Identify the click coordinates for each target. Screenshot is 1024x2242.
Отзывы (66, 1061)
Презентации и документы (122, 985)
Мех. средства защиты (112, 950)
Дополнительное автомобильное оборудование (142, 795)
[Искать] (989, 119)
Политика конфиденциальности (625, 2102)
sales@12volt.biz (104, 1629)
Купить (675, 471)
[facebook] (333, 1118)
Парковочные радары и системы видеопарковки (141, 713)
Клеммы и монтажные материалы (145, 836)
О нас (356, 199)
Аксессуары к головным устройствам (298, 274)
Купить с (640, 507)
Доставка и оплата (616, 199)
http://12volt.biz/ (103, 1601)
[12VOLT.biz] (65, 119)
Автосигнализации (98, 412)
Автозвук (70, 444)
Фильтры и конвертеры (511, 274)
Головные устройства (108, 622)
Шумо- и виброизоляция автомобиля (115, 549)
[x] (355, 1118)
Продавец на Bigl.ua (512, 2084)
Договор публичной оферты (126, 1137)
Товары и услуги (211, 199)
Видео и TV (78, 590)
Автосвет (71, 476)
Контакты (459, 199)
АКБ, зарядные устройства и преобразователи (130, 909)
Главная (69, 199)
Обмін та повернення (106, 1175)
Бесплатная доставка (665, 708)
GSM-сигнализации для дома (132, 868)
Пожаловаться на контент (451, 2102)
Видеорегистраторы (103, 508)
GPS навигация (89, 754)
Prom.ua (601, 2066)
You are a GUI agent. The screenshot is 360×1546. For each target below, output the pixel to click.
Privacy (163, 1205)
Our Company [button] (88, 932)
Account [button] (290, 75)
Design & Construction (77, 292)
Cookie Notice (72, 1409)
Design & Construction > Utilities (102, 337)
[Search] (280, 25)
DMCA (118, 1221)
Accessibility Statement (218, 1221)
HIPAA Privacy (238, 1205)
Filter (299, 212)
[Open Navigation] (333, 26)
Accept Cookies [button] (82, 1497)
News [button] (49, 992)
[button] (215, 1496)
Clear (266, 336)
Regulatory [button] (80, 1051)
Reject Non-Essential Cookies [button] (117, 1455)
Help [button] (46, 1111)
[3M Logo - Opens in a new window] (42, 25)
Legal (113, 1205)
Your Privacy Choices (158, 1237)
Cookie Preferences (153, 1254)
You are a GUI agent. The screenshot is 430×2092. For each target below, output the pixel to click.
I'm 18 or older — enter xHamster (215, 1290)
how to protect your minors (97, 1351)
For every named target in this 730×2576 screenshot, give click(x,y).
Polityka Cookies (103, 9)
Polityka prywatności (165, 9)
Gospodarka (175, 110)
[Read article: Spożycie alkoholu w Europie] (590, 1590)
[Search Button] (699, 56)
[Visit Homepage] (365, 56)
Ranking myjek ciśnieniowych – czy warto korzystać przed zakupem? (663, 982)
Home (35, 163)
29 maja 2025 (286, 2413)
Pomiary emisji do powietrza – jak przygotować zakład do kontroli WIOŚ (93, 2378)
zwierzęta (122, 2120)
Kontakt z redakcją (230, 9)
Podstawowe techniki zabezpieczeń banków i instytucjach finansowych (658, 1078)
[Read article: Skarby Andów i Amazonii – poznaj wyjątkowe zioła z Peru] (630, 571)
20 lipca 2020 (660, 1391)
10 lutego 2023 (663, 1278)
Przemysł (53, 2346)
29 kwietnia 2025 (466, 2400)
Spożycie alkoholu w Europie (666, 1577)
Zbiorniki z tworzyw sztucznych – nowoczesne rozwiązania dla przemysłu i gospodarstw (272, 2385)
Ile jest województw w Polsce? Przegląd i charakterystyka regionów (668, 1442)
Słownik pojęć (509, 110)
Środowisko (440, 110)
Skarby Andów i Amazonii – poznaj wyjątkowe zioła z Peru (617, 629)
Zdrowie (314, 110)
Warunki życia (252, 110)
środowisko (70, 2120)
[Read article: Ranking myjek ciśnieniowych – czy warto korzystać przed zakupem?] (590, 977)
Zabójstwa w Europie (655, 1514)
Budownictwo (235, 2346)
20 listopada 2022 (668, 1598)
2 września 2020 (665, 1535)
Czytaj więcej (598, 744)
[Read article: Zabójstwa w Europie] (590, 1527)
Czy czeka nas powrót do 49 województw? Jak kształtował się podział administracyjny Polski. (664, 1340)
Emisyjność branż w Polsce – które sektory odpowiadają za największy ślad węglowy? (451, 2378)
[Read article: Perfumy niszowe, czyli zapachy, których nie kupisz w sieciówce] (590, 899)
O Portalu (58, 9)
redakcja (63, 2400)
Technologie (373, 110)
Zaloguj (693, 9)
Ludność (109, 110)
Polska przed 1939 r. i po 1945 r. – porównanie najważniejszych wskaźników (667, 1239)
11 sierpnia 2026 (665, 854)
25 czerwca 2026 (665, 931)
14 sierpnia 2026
= = = = = = =
» **Required action**:
Whatever lines appear above, reproduce every one of them exactly.

» **Written response**:
Identify the click coordinates for each target. Screenshot is 1024x2242.
Отзывы (66, 1061)
Презентации и документы (122, 985)
Мех. средства защиты (112, 950)
Дополнительное автомобильное оборудование (142, 795)
[Искать] (989, 119)
Политика конфиденциальности (625, 2102)
sales@12volt.biz (104, 1629)
Купить (675, 471)
[facebook] (333, 1118)
Парковочные радары и системы видеопарковки (141, 713)
Клеммы и монтажные материалы (145, 836)
О нас (356, 199)
Аксессуары к головным устройствам (298, 274)
Купить с (640, 507)
Доставка и оплата (616, 199)
http://12volt.biz/ (103, 1601)
[12VOLT.biz] (65, 119)
Автосигнализации (98, 412)
Автозвук (70, 444)
Фильтры и конвертеры (511, 274)
Головные устройства (108, 622)
Шумо- и виброизоляция автомобиля (115, 549)
[x] (355, 1118)
Продавец на Bigl.ua (512, 2084)
Договор публичной оферты (126, 1137)
Товары и услуги (211, 199)
Видео и TV (78, 590)
Автосвет (71, 476)
Контакты (459, 199)
АКБ, зарядные устройства и преобразователи (130, 909)
Главная (69, 199)
Обмін та повернення (106, 1175)
Бесплатная доставка (665, 708)
GSM-сигнализации для дома (132, 868)
Пожаловаться на контент (451, 2102)
Видеорегистраторы (103, 508)
GPS навигация (89, 754)
Prom.ua (601, 2066)
You are a GUI agent. The screenshot is 360×1546. For each target below, output the pixel to click.
Privacy (163, 1205)
Our Company [button] (88, 932)
Account [button] (290, 75)
Design & Construction (77, 292)
Cookie Notice (72, 1409)
Design & Construction > Utilities (102, 337)
[Search] (280, 25)
DMCA (118, 1221)
Accessibility Statement (218, 1221)
HIPAA Privacy (238, 1205)
Filter (299, 212)
[Open Navigation] (333, 26)
Accept Cookies [button] (82, 1497)
News [button] (49, 992)
[button] (215, 1496)
Clear (266, 336)
Regulatory [button] (80, 1051)
Reject Non-Essential Cookies [button] (117, 1455)
Help [button] (46, 1111)
[3M Logo - Opens in a new window] (42, 25)
Legal (113, 1205)
Your Privacy Choices (158, 1237)
Cookie Preferences (153, 1254)
You are a GUI agent. The screenshot is 430×2092. For each target below, output the pixel to click.
I'm 18 or older — enter xHamster (215, 1290)
how to protect your minors (97, 1351)
For every named target in this 730×2576 screenshot, give click(x,y).
Polityka Cookies (103, 9)
Polityka prywatności (165, 9)
Gospodarka (175, 110)
[Read article: Spożycie alkoholu w Europie] (590, 1590)
[Search Button] (699, 56)
[Visit Homepage] (365, 56)
Ranking myjek ciśnieniowych – czy warto korzystać przed zakupem? (663, 982)
Home (35, 163)
29 maja 2025 (286, 2413)
Pomiary emisji do powietrza – jak przygotować zakład do kontroli WIOŚ (93, 2378)
zwierzęta (122, 2120)
Kontakt z redakcją (230, 9)
Podstawowe techniki zabezpieczeń banków i instytucjach finansowych (658, 1078)
[Read article: Skarby Andów i Amazonii – poznaj wyjątkowe zioła z Peru] (630, 571)
20 lipca 2020 (660, 1391)
10 lutego 2023 (663, 1278)
Przemysł (53, 2346)
29 kwietnia 2025 (466, 2400)
Spożycie alkoholu w Europie (666, 1577)
Zbiorniki z tworzyw sztucznych – nowoczesne rozwiązania dla przemysłu i gospodarstw (272, 2385)
Ile jest województw w Polsce? Przegląd i charakterystyka regionów (668, 1442)
Słownik pojęć (509, 110)
Środowisko (440, 110)
Skarby Andów i Amazonii – poznaj wyjątkowe zioła z Peru (617, 629)
Zdrowie (314, 110)
Warunki życia (252, 110)
środowisko (70, 2120)
[Read article: Ranking myjek ciśnieniowych – czy warto korzystać przed zakupem?] (590, 977)
Zabójstwa w Europie (655, 1514)
Budownictwo (235, 2346)
20 listopada 2022 (668, 1598)
2 września 2020 (665, 1535)
Czytaj więcej (598, 744)
[Read article: Zabójstwa w Europie] (590, 1527)
Czy czeka nas powrót do 49 województw? Jak kształtował się podział administracyjny Polski. (664, 1340)
Emisyjność branż w Polsce – które sektory odpowiadają za największy ślad węglowy? (451, 2378)
[Read article: Perfumy niszowe, czyli zapachy, których nie kupisz w sieciówce] (590, 899)
O Portalu (58, 9)
redakcja (63, 2400)
Technologie (373, 110)
Zaloguj (693, 9)
Ludność (109, 110)
Polska przed 1939 r. i po 1945 r. – porównanie najważniejszych wskaźników (667, 1239)
11 sierpnia 2026 (665, 854)
25 czerwca 2026 (665, 931)
14 sierpnia 2026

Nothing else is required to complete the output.